When I throw the switch, 20,000 volts will course through this bundle of sticks and foil - and it will levitate. It has no moving parts, no rotors, and no wings. But it will, I've been told, lift itself into the air.

Hence the name. This thing is called a lifter and is the peculiar obsession of a grassroots movement of antigravity fans. Hobbyists swiped the concept from the long-lost work of Thomas Townsend Brown, a fabled electrogravitics inventor of the early 20th century. They began trading designs online, and by last year a lifter subculture was in full swing, with basement scientists hotly debating "field to field gravity effects" and competing to build ever huger, more bloated devices. In January, one French tinkerer assembled a lifter strong enough to fly a mouse - named Orville, after the Wright brother - making it the first documented passenger of a UFO.

Sure, it's kooky. Except that scientists and entrepreneurs are beginning to explore the phenomenon. NASA was granted a patent on lifter technology and began investigating it as a way to propel satellites. Several companies announced they, too, were racing to bring lifters to market - with an aim of perhaps minting those Buck Rogers hovercars we've been promised for so long. "This is bigger than cold fusion!" one businessman told me jokingly.

Conspiracy theorists have always insisted that antigravity was being developed "in the black" by covert government commissions and military units. It's the secret engine in the B-2 bombers, man! They're testing them at Area 51! What makes lifters different is that they're no secret at all. Fans post home videos of themselves grinning as their devices hover above their kitchen tables. Last spring, three Detroit high school students won the city's science fair by floating a giant lifter, and the teachers sent out an exuberant press release ("BEAM ME UP SCOTTY," they gushed). With stuff like this, who needs black ops? This is antigravity for the masses.

There is, however, one screamingly obvious question: What's keeping these things in the air? Antigravity research has coughed up more bogus mumbo-jumbo than just about any other area of science. Are lifters - as debunkers claim - a mere physical hack, a trick of pushing air fast enough to float a toy? Or could this actually be evidence of Einstein's dream, the missing link between gravity and electricity? "They look like toys, these lifters," observes Alexander Szames, a French aerospace writer. "But in 1871, they tested the first airplane, and it was no more than a toy. And people laughed at it, too."

There's only one way to understand this, I realize.

So here I am. I clear my living room. I shove my metal desk as far away as possible to prevent minibolts of lightning. I stuff my cats in the hall closet so they don't somehow get electrocuted.

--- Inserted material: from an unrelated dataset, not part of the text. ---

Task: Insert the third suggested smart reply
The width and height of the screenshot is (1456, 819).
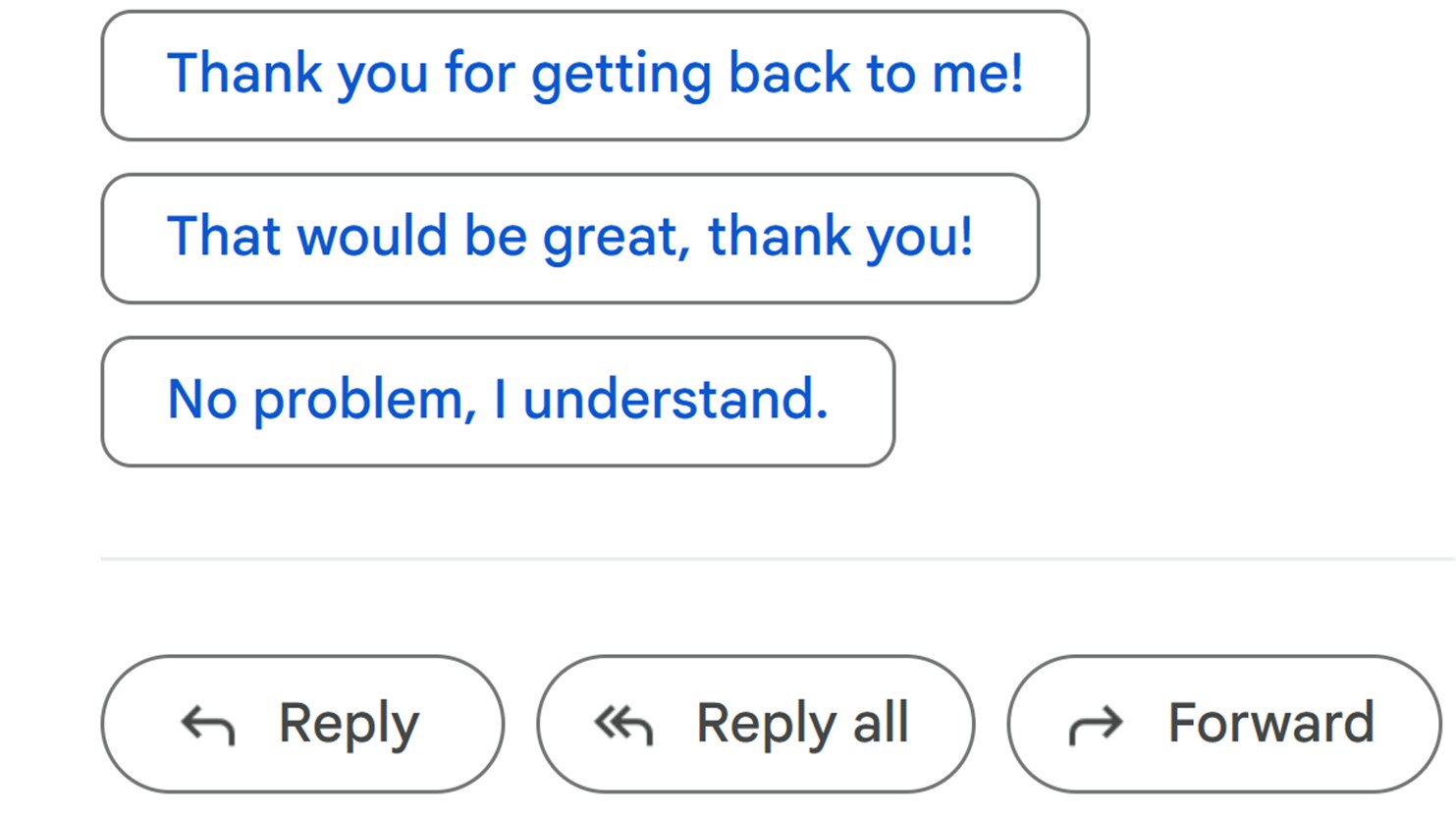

Then I reach down and turn on the juice.

Lifters go back to the 1920s, with the work of inventor Thomas Townsend Brown. Born into a wealthy Ohio construction family, he was a lackluster student who loved to mess with electricity. While at Denison University under the direction of mentor Paul Biefeld, Brown began experimenting with capacitors - electronic components that can store and release a charge. Brown noticed something odd. When he pumped a high voltage through a capacitor, it would produce a tiny propulsive force in one direction. He'd strap a capacitor to the end of a lever, turn on the current, and it would jump to one side, like the arm on a metronome. He dubbed it the Biefeld-Brown effect.

Brown was better at tinkering than theorizing, so he never developed a rigorous scientific explanation for why this happened. He had plenty of wide-eyed hypotheses, though: In "How I Control Gravity," a 1929 article for Science and Invention, he claimed that his capacitors generated mysterious fields that interacted with Earth's pull. Brown envisioned a giddy, Jules Verne future where his devices would drive the world: "Multi-impulse gravitators weighing hundreds of tons may propel the ocean liners of the future," he wrote. "Perhaps even the fantastic 'space cars' and the promised visit to Mars may be the final outcome. Who can tell?"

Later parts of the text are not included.